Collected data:
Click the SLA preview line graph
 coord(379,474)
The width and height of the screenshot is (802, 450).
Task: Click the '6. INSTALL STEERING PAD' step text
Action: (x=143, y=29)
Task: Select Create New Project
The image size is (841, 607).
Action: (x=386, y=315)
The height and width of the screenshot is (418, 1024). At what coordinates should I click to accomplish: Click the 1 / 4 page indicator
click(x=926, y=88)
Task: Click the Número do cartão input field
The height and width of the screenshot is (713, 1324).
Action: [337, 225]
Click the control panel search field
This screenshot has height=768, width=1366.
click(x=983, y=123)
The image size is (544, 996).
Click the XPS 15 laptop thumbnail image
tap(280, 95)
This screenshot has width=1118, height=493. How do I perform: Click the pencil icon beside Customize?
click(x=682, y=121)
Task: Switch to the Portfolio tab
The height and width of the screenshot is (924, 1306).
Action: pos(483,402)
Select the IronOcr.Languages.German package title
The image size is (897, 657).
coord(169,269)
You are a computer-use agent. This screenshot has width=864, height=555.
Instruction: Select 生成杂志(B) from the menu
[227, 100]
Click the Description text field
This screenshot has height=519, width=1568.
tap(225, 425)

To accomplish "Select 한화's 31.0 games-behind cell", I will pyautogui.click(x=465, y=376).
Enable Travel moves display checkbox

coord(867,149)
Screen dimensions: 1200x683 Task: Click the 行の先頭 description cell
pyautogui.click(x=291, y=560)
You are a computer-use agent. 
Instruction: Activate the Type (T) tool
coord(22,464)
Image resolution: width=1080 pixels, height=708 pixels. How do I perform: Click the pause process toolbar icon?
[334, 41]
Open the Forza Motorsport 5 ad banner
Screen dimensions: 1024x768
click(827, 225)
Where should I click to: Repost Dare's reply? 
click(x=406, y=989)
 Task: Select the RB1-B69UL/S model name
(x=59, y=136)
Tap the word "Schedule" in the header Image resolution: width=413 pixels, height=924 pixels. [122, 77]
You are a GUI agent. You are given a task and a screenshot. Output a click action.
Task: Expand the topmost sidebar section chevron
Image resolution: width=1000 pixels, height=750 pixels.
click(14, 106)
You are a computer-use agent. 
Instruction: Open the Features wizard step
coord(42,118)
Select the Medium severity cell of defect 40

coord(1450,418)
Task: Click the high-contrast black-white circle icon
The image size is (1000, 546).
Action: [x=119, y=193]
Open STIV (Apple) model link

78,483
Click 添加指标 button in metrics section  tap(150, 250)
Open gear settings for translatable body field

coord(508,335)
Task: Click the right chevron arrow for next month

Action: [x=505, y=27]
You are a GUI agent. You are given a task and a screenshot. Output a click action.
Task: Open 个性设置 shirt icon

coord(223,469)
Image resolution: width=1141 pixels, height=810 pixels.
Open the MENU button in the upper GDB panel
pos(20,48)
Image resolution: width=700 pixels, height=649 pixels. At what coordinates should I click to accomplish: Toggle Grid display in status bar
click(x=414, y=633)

WHAT YOU WILL DO ▸
All that is needed is the line containing "Image resolution: width=1141" and each line after it to the end of the data above, set down exactly.

WORKED SOLUTION ▸
Image resolution: width=1141 pixels, height=810 pixels.
Open the MENU button in the upper GDB panel
pos(20,48)
Image resolution: width=700 pixels, height=649 pixels. At what coordinates should I click to accomplish: Toggle Grid display in status bar
click(x=414, y=633)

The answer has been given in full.